No shortage of questions in a wide-open race for Big Ten

Emily Fox was chosen as a pre-season All-Big Ten selection this season.

Nick Heronimus

As the women’s basketball season prepares to open, there are still plenty of questions surrounding the Big Ten.

Can Ohio State repeat itself, grabbing a fourth straight conference title? Will Wisconsin senior Jolene Anderson live up to the high expectations set for her, and can she keep Wisconsin in contention?

What can be expected out of the young talent-pool of guards that graced the Big Ten with their play last year? And finally, with four new coaches in the conference, will the face of Big Ten play change at all in the upcoming season?

Guards galore

Minnesota’s one-two punch of Emily Fox and Brittany McCoy in the backcourt is just a taste of what the Big Ten conference brings to the table in terms of guards.

For a conference known for being slow and dominated by the post game, the Big Ten has a large amount of talent milling around the perimeter.

From Wisconsin’s Anderson to the Buckeyes’ Marscilla Packer to Illinois junior Lori Bjork, guard play can be expected to dominate the game this season.

Wisconsin coach Lisa Stone said guard play would determine who wins the conference, which is good news for Minnesota, as the Gophers should be able to compete with any other backcourt combination in the conference.

“I think we have one of the best backcourts in the conference,” McCoy said. “Emily and I can play either guard position, and that just makes our transition game that much quicker.”

Title hopes

Of the 11 conference teams, three clear favorites shined through in the preseason conference poll.

Ohio State was picked to repeat as Big Ten champions and with the leadership of senior guard Packer and junior forward Star Allen, the Buckeyes could make that goal a reality.

“We want to be No. 1 at the end of the season, but we can’t really think of that right now,” Packer said. “There’s a lot of competition. But one thing we have is a good balance. We’ve got a lot of guards and posts who can score for us; we might surprise teams with our versatility.”

Chasing Ohio State will be Wisconsin, headed by senior guard and preseason pick for player of the year, Jolene Anderson. As last season’s Big Ten scoring champion, Anderson will need to once again carry a big load on her shoulders to keep her team in contention.

“She gets better every day,” coach Stone said. “Last year we had a great run led by Jolene. We’re going to continue to jump on her back and she’ll take our team and go to great places. We certainly want to make a run at the championship, and who would be better to lead us than Jolene.”

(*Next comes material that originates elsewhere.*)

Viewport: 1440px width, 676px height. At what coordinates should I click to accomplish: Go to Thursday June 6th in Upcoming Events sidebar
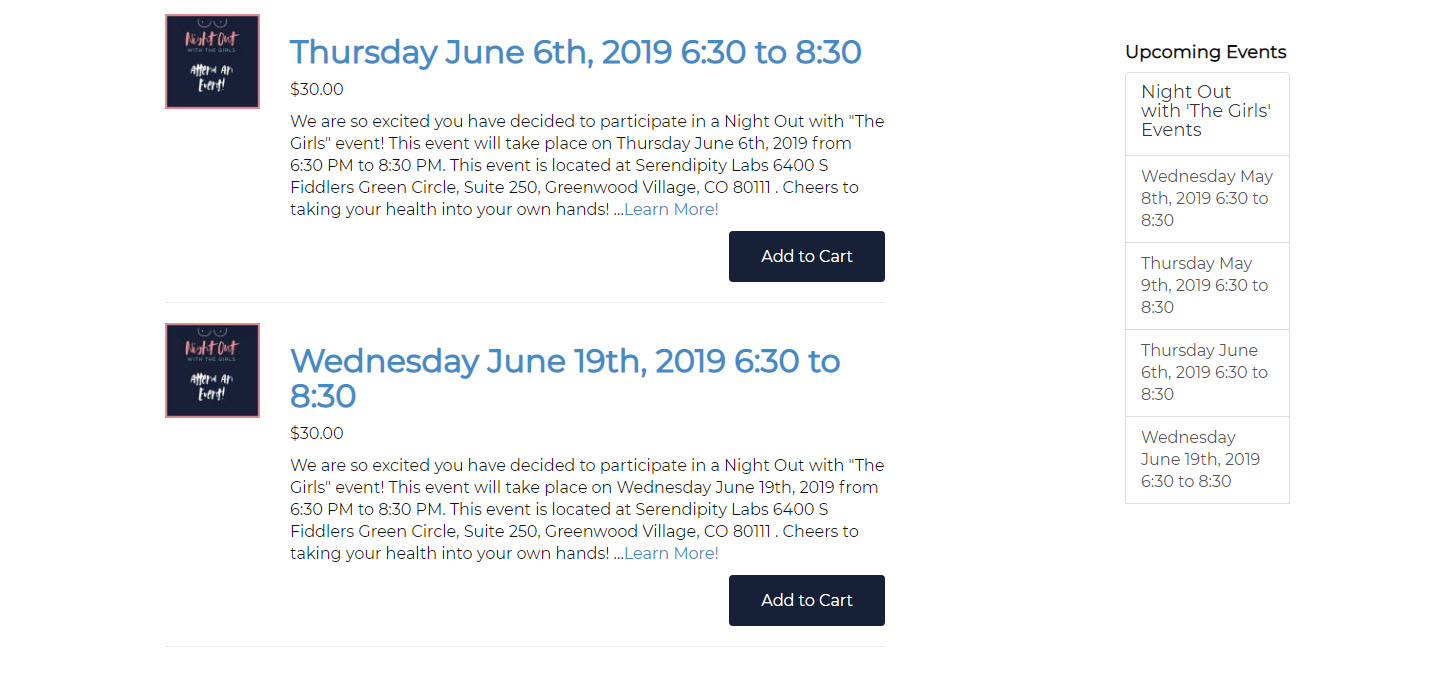point(1207,373)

Michigan State, also expected to compete for a title, will have to do so with a new coaching staff and a handful of young players.

Bringing in seven underclassmen on a team of 11, coach Suzy Merchant will be spending a lot of time trying to refine her talent.

“We just want to build on what teams have done in the past,” she said. “The kids have been fantastic, we’re very young, and we’re going to need some of our freshmen to come in and do things for us, but I think that’s a good thing.”

New faces

There is plenty of new blood in the Big Ten this year with four new coaches entering the Big Ten in Illinois’ Jolette Law, Michigan State’s Suzy Merchant, Penn State’s Coquese Washington and Michigan’s Kevin Borseth.

Merchant, Washington and Law all come into programs already in position to compete. Borseth meanwhile is in a position to start rebuilding.

While Merchant put a priority on changing her team’s defense to try to avoid losing so many close games, Michigan’s Borseth was more concerned with technique.

“We’ve had to change 13 players’ shots since we’ve been here,” he said. “We’ve been working a lot with skills, and I don’t think that happens a lot at this level.”